__Consigna__
Transcribe literalmente el pasaje del texto sobre la sección Ahora México del FICUNAM, comenzando en "Basta con pensar, por" y terminando en "continuo errar? (2020).".

__Texto del documento__
::::

FICUNAM | Ahora México: La nueva orfandad

El cine mexicano contemporáneo, al menos si nos basamos en las películas que integran la sección competitiva de Ahora México en el Festival Internacional de Cine UNAM, parece estar en una búsqueda que se enfrasca entre el deseo de crear una nueva tradición y, al mismo tiempo, de seguir la influencia de referentes pasados, consciente o inconscientemente, de la existencia de los mismos. Quizás el último gran momento de un cisma en el panorama del cine mexicano se dio con la aparición de figuras como Fernando Eimbcke, Carlos Reygadas y Amat Escalante, cuya fuerza impulsó a otros cineastas que encontraron cobijo en el FICUNAM, como Nicolás Pereda o Yulene Olaizola. También están aquellos quienes han buscado acercamientos personales, distintivos, a géneros que podrían considerarse más “comerciales”, como Claudia Sainte-Luce, Lila Avilés o José Manuel Cravioto, y otros tantos que en algún momento dieron visos de originalidad y acabaron siendo cooptados por la hegemonía visual de las plataformas y el falso dilema de la rentabilidad.

La narrativa recurrente de la “crisis del cine mexicano” alude a un sistema de producción y distribución, pero desatiende uno de creación que solamente concibe como valioso un cine que es consumido por millares de personas y que siempre reniega de las audiencias de nicho o especializadas como públicos que “no cuentan”. Es difícil pensar que los espectadores puedan solucionar la crisis; en todo caso, esa responsabilidad yace más claramente en los cineastas y sus equipos, quienes tienen la elección de perpetuar una forma de hacer cine o encontrar en viejos métodos nuevas formas, y no se trata de ser vanguardista, sino de conservar las formas de una manera que la novedad se incorpore orgánicamente, como una especie de rito de paso, valioso a nuestro pasado pero denostado por visiones de futuro ajenas.

Basta con pensar, por ejemplo, en Xquipi de Juan Pablo Villalobos, en la que se encuentra un delicado sincretismo entre figuras y tipos tradicionales del antiguo y del nuevo México, amparados bajo la estructura de una forma cinematográfica que, a falta de una mejor palabra, se llamaría “clásica”. Los fantasmas de cineastas como Friedrich Wilhem Murnau o Frank Borzage, con sus aires románticos y expresionistas, se asoman tímida pero claramente en el corto de Villalobos, quien ya había explorado formas similares en su segundo cortometraje ¿Qué ha sido hasta ahora de tu continuo errar? (2020).

::::

Entradas sobre coordenadas de destino:

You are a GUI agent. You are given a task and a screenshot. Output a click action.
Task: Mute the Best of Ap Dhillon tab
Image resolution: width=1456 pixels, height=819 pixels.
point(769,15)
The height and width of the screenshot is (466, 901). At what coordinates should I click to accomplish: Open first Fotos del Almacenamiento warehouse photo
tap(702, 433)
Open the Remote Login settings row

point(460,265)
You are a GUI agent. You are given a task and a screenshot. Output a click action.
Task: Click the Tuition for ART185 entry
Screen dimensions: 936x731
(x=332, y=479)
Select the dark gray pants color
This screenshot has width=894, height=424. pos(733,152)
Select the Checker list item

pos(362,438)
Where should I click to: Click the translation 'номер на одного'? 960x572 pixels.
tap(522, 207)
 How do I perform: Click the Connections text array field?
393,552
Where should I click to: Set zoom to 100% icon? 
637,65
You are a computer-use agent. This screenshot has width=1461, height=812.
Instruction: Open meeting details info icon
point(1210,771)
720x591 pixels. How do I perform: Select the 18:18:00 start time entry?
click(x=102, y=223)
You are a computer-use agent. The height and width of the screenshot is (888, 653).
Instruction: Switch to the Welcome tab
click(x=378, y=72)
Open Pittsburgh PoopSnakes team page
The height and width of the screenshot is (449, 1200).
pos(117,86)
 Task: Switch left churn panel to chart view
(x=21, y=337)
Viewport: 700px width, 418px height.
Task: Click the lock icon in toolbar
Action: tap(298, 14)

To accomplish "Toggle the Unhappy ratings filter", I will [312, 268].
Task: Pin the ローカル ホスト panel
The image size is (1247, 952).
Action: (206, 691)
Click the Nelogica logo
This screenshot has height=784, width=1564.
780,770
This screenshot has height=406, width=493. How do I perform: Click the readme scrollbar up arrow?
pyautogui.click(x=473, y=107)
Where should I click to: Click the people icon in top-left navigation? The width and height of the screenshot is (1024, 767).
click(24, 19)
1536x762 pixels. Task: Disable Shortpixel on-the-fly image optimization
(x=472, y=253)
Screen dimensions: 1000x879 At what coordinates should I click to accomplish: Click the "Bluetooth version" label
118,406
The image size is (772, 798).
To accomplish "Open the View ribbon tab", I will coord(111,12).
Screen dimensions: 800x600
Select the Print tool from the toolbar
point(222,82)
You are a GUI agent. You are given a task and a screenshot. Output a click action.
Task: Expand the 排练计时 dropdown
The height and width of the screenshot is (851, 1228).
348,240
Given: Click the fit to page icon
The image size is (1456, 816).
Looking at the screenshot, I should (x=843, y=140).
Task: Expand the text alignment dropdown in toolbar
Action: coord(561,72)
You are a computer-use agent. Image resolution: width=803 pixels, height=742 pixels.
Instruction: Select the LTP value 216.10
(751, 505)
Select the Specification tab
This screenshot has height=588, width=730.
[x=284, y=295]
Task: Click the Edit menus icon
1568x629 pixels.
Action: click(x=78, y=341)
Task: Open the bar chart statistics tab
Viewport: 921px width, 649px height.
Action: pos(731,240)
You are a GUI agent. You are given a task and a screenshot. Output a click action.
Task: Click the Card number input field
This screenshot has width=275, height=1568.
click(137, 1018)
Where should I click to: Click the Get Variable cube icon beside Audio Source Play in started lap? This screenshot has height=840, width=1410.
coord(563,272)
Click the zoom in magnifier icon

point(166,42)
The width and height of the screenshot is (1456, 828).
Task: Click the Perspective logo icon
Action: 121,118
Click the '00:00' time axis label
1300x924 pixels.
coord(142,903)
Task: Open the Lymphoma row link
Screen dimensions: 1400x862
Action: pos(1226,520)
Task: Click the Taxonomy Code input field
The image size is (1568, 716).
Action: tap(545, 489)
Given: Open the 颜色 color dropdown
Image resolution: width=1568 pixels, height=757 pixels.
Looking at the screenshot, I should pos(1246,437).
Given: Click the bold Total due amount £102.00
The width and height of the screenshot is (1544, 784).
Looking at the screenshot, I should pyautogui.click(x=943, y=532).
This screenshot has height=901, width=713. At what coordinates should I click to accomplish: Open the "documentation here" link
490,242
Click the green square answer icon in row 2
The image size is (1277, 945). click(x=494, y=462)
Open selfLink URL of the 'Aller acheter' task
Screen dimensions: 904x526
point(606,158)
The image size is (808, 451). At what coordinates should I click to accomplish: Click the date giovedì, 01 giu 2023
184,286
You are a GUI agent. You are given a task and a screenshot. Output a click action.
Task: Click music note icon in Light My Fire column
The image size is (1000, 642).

::::

__Respuesta__
Basta con pensar, por ejemplo, en Xquipi de Juan Pablo Villalobos, en la que se encuentra un delicado sincretismo entre figuras y tipos tradicionales del antiguo y del nuevo México, amparados bajo la estructura de una forma cinematográfica que, a falta de una mejor palabra, se llamaría “clásica”. Los fantasmas de cineastas como Friedrich Wilhem Murnau o Frank Borzage, con sus aires románticos y expresionistas, se asoman tímida pero claramente en el corto de Villalobos, quien ya había explorado formas similares en su segundo cortometraje ¿Qué ha sido hasta ahora de tu continuo errar? (2020).